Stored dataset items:
▼
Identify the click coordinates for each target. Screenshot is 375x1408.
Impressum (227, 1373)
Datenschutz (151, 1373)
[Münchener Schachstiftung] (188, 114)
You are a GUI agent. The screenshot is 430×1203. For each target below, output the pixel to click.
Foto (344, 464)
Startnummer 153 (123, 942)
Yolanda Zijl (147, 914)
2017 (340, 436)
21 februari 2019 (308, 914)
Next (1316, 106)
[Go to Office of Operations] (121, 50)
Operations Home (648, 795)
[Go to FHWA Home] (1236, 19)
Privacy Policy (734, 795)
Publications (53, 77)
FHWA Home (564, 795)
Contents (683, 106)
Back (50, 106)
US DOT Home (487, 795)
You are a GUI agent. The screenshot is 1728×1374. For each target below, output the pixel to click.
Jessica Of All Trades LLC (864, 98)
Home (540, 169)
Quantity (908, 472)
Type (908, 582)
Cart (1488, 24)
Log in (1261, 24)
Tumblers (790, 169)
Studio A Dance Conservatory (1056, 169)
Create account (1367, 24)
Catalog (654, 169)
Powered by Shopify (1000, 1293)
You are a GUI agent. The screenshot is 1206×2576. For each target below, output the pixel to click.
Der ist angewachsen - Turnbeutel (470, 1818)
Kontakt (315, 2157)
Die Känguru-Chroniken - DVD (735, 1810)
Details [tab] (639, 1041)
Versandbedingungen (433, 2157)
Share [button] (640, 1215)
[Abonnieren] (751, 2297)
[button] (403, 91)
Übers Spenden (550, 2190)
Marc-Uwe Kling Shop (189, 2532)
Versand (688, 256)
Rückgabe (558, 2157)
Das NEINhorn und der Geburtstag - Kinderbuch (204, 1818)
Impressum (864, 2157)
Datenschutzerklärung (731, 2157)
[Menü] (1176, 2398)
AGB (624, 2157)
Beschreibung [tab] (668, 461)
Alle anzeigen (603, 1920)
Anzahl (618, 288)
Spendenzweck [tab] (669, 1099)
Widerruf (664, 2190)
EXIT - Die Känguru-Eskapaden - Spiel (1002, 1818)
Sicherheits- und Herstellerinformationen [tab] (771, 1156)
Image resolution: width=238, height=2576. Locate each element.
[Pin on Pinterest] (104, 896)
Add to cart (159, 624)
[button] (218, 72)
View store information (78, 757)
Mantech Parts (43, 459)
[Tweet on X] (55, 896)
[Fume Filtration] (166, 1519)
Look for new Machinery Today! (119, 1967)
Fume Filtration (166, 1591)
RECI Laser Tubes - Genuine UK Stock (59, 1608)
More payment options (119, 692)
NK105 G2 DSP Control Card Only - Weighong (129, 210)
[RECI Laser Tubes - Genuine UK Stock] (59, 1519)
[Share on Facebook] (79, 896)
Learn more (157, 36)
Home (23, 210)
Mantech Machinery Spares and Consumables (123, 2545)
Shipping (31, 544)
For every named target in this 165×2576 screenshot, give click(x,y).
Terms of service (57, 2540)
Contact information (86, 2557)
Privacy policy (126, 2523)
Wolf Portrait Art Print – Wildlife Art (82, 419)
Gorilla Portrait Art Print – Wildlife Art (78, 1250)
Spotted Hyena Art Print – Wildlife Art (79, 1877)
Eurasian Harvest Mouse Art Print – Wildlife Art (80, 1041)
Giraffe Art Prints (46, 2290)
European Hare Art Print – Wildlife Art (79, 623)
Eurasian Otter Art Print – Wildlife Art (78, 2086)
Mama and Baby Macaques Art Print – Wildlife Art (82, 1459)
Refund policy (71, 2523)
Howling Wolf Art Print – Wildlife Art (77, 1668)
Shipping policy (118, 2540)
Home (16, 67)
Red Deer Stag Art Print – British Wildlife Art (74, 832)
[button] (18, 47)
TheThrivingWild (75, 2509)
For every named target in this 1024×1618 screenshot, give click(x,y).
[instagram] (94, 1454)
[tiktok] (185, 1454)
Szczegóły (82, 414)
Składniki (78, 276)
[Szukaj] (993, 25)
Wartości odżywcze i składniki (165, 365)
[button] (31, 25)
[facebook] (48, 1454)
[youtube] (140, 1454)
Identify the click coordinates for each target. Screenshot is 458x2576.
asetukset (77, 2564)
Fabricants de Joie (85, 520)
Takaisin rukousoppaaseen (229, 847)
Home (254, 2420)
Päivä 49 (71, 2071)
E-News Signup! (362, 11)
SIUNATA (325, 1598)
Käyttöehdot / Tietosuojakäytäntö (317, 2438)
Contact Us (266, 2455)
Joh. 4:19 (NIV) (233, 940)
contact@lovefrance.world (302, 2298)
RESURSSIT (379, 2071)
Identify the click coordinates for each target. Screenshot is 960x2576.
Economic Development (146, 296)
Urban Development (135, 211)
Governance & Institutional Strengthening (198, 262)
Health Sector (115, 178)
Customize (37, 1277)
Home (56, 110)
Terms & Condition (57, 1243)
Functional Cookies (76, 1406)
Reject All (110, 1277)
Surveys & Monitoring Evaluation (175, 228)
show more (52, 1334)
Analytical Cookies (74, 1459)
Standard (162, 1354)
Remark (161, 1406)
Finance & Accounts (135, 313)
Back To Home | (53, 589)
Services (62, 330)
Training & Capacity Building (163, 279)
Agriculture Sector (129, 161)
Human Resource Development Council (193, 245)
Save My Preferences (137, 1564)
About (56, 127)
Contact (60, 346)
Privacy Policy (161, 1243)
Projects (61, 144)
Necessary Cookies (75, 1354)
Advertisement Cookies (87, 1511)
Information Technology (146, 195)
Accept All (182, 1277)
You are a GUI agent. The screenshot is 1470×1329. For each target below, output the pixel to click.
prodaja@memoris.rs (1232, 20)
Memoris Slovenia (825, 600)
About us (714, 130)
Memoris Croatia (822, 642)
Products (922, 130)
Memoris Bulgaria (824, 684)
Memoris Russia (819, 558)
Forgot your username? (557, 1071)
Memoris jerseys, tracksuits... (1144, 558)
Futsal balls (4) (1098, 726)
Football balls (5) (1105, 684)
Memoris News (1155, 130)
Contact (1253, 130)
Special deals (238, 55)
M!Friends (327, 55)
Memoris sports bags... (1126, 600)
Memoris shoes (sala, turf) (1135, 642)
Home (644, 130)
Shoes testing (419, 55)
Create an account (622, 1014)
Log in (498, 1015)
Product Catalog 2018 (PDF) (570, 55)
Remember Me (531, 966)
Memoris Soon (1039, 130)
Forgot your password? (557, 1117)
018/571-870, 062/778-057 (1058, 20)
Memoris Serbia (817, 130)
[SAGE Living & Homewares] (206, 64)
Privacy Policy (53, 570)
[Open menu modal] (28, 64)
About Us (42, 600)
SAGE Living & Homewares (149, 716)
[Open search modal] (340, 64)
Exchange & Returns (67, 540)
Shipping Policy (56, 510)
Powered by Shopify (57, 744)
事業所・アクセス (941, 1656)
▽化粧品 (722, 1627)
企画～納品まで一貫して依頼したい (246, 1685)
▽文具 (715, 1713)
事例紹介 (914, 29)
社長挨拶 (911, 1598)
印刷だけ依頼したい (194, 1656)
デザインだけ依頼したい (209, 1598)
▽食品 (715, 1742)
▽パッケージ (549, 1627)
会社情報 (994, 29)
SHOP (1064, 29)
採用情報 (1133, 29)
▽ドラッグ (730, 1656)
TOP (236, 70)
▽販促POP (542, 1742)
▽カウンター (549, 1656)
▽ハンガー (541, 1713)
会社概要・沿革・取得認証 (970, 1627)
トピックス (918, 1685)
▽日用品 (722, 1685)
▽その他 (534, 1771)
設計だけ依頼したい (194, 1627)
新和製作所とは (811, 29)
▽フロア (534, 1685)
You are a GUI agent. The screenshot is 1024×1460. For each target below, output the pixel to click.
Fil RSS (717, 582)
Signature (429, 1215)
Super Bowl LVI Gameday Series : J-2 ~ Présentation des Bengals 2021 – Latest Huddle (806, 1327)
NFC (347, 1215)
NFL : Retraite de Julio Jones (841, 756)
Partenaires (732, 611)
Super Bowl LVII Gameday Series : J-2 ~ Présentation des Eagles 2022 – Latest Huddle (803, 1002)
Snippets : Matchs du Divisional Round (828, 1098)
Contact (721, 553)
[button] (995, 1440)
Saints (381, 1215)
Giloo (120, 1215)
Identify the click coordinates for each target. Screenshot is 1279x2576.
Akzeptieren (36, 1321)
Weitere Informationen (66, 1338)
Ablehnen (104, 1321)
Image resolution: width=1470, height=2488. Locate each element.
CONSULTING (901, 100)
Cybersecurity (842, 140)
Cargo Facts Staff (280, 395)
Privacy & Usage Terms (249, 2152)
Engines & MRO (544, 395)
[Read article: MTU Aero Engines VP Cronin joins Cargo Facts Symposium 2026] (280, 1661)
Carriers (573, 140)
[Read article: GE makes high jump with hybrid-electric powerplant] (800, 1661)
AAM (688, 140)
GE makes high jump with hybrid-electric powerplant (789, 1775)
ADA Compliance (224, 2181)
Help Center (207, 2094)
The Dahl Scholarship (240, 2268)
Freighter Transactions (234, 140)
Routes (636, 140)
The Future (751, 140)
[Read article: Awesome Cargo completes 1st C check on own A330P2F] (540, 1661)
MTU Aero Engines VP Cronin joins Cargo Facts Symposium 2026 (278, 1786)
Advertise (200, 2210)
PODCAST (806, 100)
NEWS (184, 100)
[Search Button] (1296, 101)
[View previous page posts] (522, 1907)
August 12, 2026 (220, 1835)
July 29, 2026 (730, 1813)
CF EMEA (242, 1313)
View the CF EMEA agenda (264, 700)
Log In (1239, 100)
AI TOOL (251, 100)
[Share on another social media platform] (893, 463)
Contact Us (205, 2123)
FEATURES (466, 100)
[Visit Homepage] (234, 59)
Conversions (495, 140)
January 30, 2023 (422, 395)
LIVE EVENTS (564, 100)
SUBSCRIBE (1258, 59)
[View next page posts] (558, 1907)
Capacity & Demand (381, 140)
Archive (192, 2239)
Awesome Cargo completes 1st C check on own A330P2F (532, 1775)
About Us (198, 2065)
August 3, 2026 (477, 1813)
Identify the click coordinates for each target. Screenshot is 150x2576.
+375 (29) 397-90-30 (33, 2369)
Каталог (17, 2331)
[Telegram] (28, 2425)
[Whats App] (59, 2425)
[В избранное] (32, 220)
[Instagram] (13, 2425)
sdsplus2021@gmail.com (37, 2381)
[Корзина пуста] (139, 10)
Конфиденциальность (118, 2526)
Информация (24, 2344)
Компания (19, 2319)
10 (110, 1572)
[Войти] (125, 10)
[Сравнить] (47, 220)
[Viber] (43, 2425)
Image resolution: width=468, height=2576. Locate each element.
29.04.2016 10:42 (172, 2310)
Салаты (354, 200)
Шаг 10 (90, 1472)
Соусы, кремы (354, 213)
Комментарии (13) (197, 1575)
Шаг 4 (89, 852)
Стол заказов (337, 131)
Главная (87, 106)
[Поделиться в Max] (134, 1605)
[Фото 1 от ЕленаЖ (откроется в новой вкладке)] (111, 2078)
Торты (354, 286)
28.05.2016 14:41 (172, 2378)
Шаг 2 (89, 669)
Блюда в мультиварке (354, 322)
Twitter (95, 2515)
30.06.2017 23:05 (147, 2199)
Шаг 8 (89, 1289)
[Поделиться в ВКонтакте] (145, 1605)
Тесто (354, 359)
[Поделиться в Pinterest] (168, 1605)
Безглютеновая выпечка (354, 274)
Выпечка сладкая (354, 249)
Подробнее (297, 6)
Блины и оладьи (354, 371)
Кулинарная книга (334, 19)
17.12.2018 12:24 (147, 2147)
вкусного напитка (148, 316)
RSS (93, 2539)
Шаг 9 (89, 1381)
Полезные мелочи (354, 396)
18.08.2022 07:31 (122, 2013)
▲
* ACTIVITY
What is needed is the number of lines in the data that hold the word "Facts", and nothing more.

* EXERCISE SOLUTION
3